CEPH is never able to distribute it 100% optimally. A discrepancy of +/- 10 - 15 PGs is definitely the rule and that also applies to you.
CEPH distributes PGs, not files. A PG has around 45 GB of data. In this respect, everything is absolutely within limits and the distribution according to PG is fine. Then you would have to adjust it manually and configure the balancer differently or change the weighting of the OSD.7. If you reduce it, then the OSD.8 automatically gets more data - but you should do this slowly so that you don't fill up the other one.
That means, if I understand it correctly, that the loss of 1 disk per pool would not be catastrophic.
Yes, it will, you have a mistake in your thinking and you have to think more abstractly here.
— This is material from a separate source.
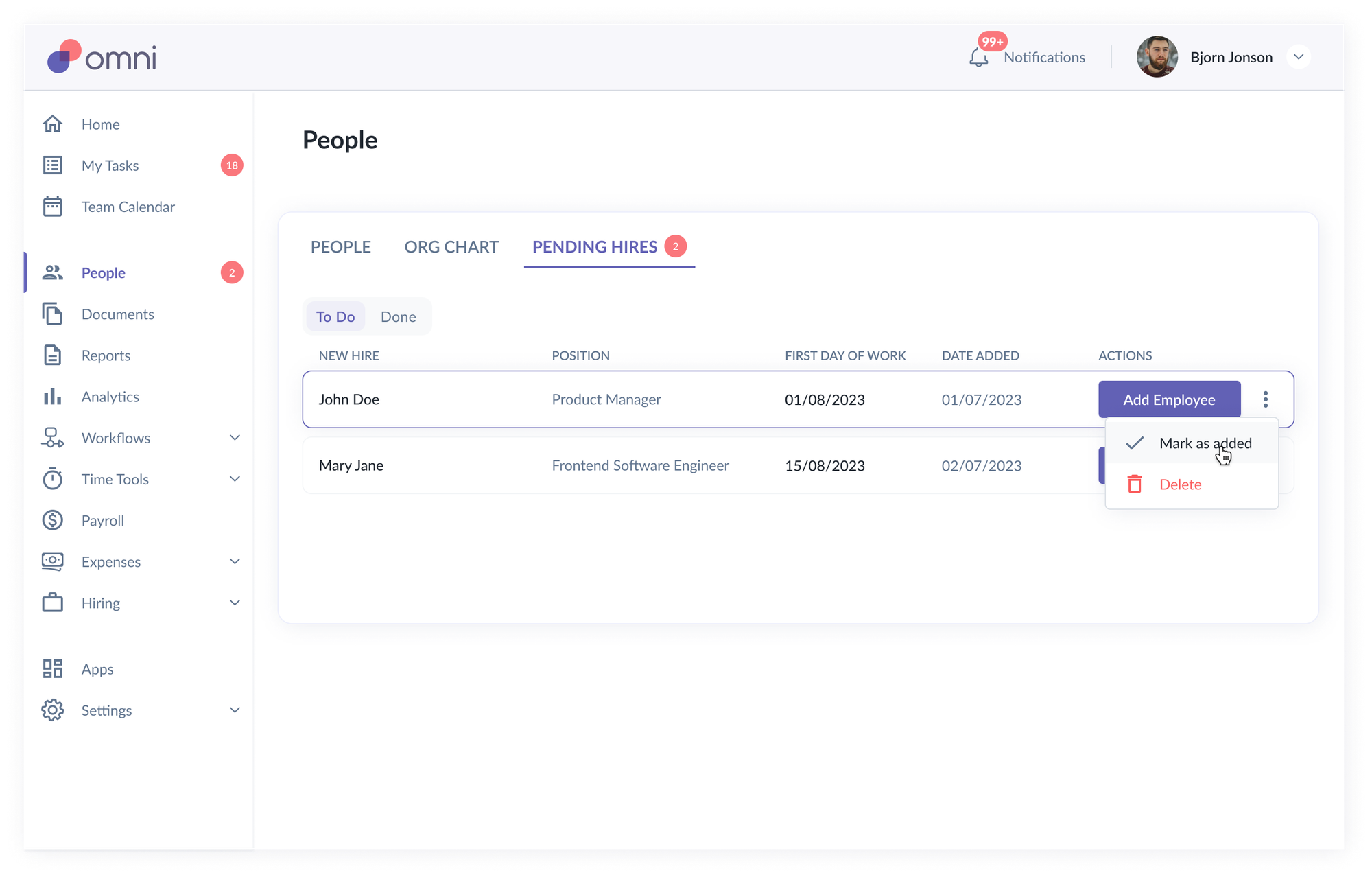Image resolution: width=1372 pixels, height=877 pixels.
Task: Switch to the Done filter
Action: 398,317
CEPH wants to keep the replica of 3 and distributes your bulk of data across three hosts. Each of your nodes must therefore keep a complete copy of the data. You are currently distributing this across 2 OSDs (HDD). If one fails, CEPH will have to pack this data from the failed OSD somewhere else and will therefore want to pack the entire fill level from, for example, OSD.1 to OSD.9. In this scenario, you can only fill the two HDDs up to a level of 42.5% each so that the other can hold all the data in the event of a failure. But you now have 167.94% of data per node, if an HDD can hold a maximum of 100%, where should the remaining 67.94% go? CEPH will run with the OSD.9 in full ratio and then pull the emergency brake and switch the pool to read-only to protect the integrity.
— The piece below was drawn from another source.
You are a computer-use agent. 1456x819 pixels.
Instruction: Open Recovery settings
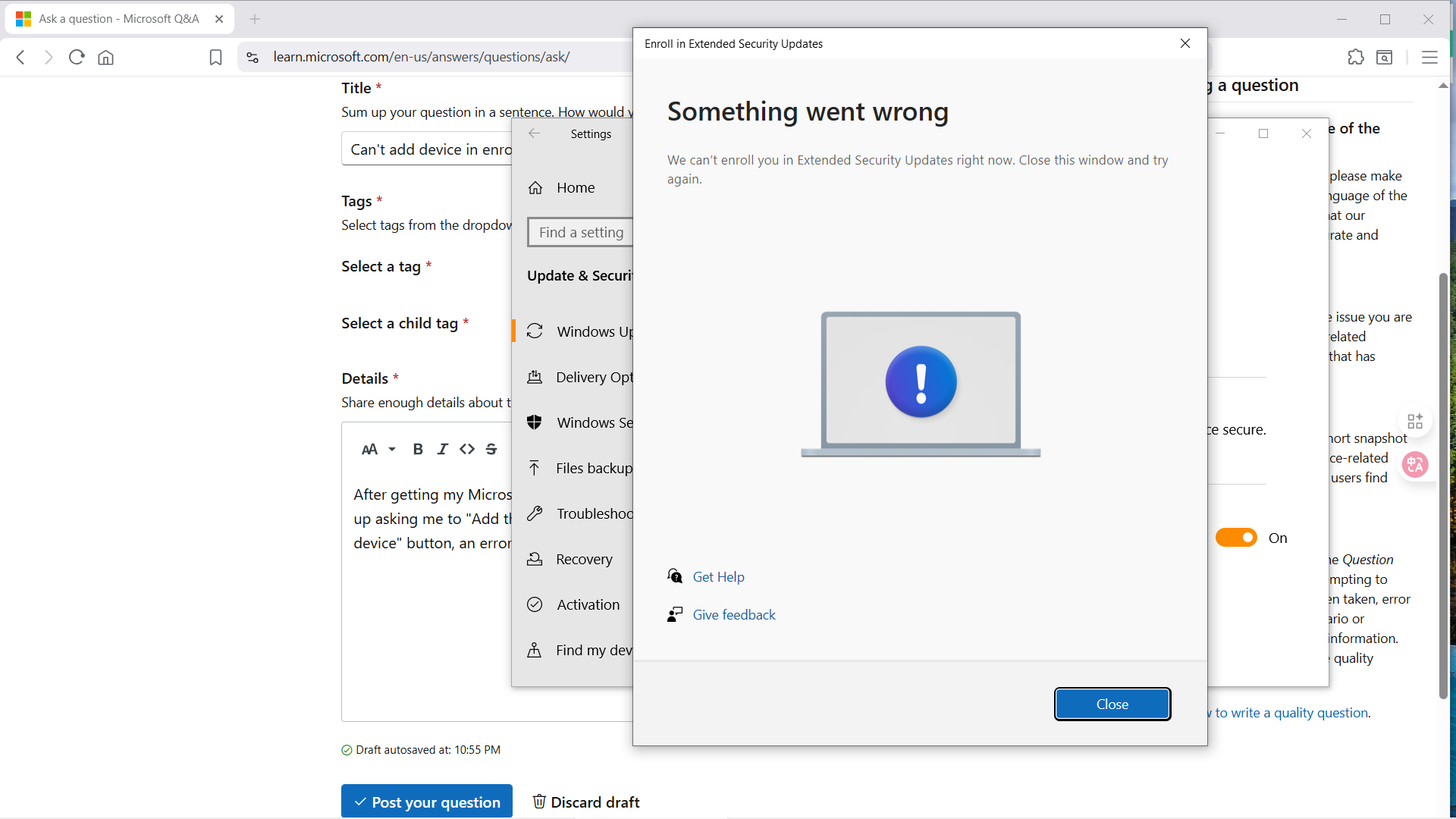point(584,559)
If you only had one OSD of each type, then your thinking would be correct, because CEPH can no longer produce its replica and would then automatically go into degraded+undersized, but there would be no standstill because the other OSDs can not receive this data according to Crush Rule. With two OSDs per node, things have to be thought differently.
With Replica 3 and three CEPH nodes, you basically have to view one server and hide the others. If you think like this, you will understand that the data from the other HDD can never fit on the other one.
So you have currently pushed your HDD pool so hard to the limit that you can only expand it to acutely eliminate the risk of a standstill. Theoretically, you can also use noout to swap the current 4 TB drive for a larger one. However, I would recommend putting in another HDD so that you can get the space problem under control.
For precisely these reasons, I would also advise you to always use the same size and keep in mind that in your scenario, the remaining OSD in the Crush Rule MUST always absorb the loss of another one.
If you have three 4 TB disks in there and each has 50% of data, then the other two each get about 25% of data and are then at 75%. But if you have two 4 TB disks and one 14 TB disk and all three are at 50%, then the 4 TB disks still have a maximum of 2 TB free while the 14 TB disk now has to move 3.5 TB each.
But always remember that a 4 TB disk cannot store 4 TB and that the nearfull ratio is 85% and fullratio is 95% (= read-only for the affected PGs). That's why you can't park 4 TB of data here and you should always keep the 85% limit in mind.